• May 27: Fourth Lenawee County resident dies of COVID-19

    The Lenawee County Health Department, as of its 2:30 online daily report, confirmed the fourth Lenawee County death of the coronavirus.

    With 147 confirmed cases (up one in 24 hours), now, the fatality rate in the county is now 3 percent with this most recent death. Of those confirmed cases were 76 males and 71 females. As of today, two county residents are hospitalized (1 percent) and 31 people (21 percent) are still monitoring their symptoms at home.

    However, the number of county residents who have discontinued their isolation is now 110 – an increase of seven over Tuesday – and representative of 75 percent of the county’s caseload.

    In addition, there are 33 probable cases – 12 males and 21 females, but none are hospitalized. Six are monitoring their symptoms at home and 27 have discontinued their isolation periods.

    Lenawee County is part of Region I in Michigan which continues to show low positive vs negative testing rates.

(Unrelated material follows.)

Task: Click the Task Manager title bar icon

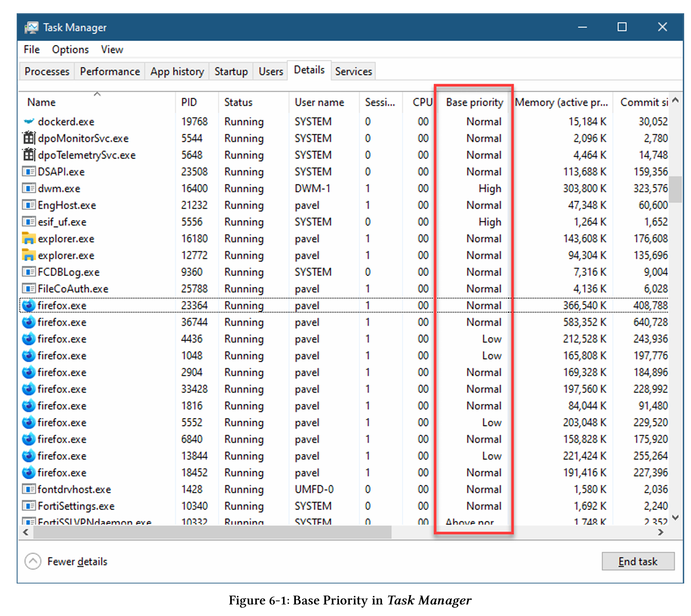Action: (x=32, y=27)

The most recent posted testing on showed 3.4 percent positive rate (315 positive, 8881 negative) on May 25 and 3.3 percent on May 24.

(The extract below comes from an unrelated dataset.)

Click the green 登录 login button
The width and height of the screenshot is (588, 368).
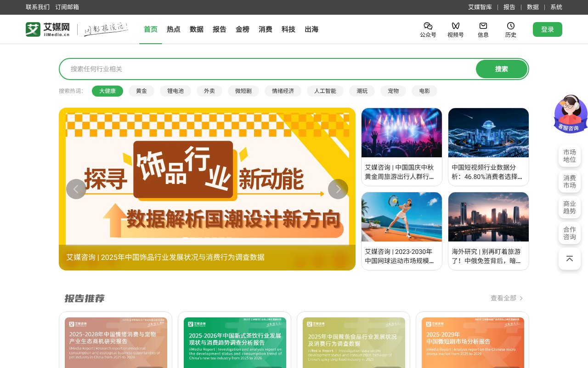(548, 29)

    In neighboring areas, Hillsdale County has 169 cases, which is actually one less than was indicated in the Tuesday figures on, and holding at 24 fatalities; Jackson County added one new case to 439, remaining at 26 deaths; Monroe County had no uptick in cases or deaths, standing at 464 cases and 19 deaths; and Washtenaw added four cases to 1305 and one death in the last 24 hours for 97 total.

    In Ohio, Fulton County added one case for 36 cases, six hospitalizations and no deaths. Williams County has 52 cases, but added a hospitalization for five total and one death. Toledo (Lucas County) saw its case number rise to 2162 with 10 new cases, 551 hospitalizations (one new) and 233 deaths (four additional in the past 24 hours). Overall, Michigan has 33,439 cases which includes 2248 probable cases, 2044 deaths (42 new) with 202 deaths deemed probable COVID-19 deaths under the expanded CDC definition; and 5700 hospitalizations, a drop of 79 over the prior day.

    Michigan now has 55,608 total cases, 5334 deaths, 504 new cases (123 of which are from Detroit City, Macomb, Oakland and Wayne counties), and 68 deaths, 14 of which were added after a review of death certificates for 54 actual deaths in 24 hours, 43 of which came from the three metro Detroit counties and City of Detroit, with 11 others coming from around the state – one of them being the Lenawee County person who died.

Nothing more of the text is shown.